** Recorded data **
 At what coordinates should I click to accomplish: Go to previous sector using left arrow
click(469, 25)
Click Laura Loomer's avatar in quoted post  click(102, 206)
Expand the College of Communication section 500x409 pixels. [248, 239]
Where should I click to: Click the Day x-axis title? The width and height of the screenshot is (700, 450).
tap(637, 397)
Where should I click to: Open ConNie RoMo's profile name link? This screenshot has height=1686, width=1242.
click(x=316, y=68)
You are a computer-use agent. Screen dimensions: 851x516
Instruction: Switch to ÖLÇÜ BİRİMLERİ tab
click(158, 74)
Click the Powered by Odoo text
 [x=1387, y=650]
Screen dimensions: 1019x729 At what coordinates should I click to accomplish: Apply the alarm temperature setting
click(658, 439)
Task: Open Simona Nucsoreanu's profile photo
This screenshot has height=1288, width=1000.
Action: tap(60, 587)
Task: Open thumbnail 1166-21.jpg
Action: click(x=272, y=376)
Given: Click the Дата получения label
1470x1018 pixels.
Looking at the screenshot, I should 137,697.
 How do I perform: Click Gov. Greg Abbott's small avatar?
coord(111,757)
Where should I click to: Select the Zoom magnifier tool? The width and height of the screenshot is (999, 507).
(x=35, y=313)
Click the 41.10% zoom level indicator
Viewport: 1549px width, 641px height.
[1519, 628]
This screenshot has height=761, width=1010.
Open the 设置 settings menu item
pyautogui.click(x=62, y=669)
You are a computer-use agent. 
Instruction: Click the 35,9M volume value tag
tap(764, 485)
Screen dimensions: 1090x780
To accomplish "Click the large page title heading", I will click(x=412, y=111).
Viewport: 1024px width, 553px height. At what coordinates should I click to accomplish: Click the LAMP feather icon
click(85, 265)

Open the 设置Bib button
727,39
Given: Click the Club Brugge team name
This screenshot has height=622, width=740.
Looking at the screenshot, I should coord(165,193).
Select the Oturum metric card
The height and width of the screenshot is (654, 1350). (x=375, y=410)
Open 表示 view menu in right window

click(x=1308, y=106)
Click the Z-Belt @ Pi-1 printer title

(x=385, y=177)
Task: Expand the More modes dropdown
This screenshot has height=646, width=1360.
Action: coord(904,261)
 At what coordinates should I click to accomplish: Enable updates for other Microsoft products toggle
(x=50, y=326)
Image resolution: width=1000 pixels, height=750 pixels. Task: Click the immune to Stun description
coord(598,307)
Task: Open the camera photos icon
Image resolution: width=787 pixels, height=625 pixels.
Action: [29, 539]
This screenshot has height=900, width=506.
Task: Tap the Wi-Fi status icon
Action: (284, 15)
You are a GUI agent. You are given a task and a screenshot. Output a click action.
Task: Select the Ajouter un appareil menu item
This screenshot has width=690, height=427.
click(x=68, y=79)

** Task goal **
Only the lines from the beginning of the entries through the line bearing "You are a computer-use agent. Screen" should be returned, each exactly as written.

** Answer space **
 At what coordinates should I click to accomplish: Go to previous sector using left arrow
click(469, 25)
Click Laura Loomer's avatar in quoted post  click(102, 206)
Expand the College of Communication section 500x409 pixels. [248, 239]
Where should I click to: Click the Day x-axis title? The width and height of the screenshot is (700, 450).
tap(637, 397)
Where should I click to: Open ConNie RoMo's profile name link? This screenshot has height=1686, width=1242.
click(x=316, y=68)
You are a computer-use agent. Screen dimensions: 851x516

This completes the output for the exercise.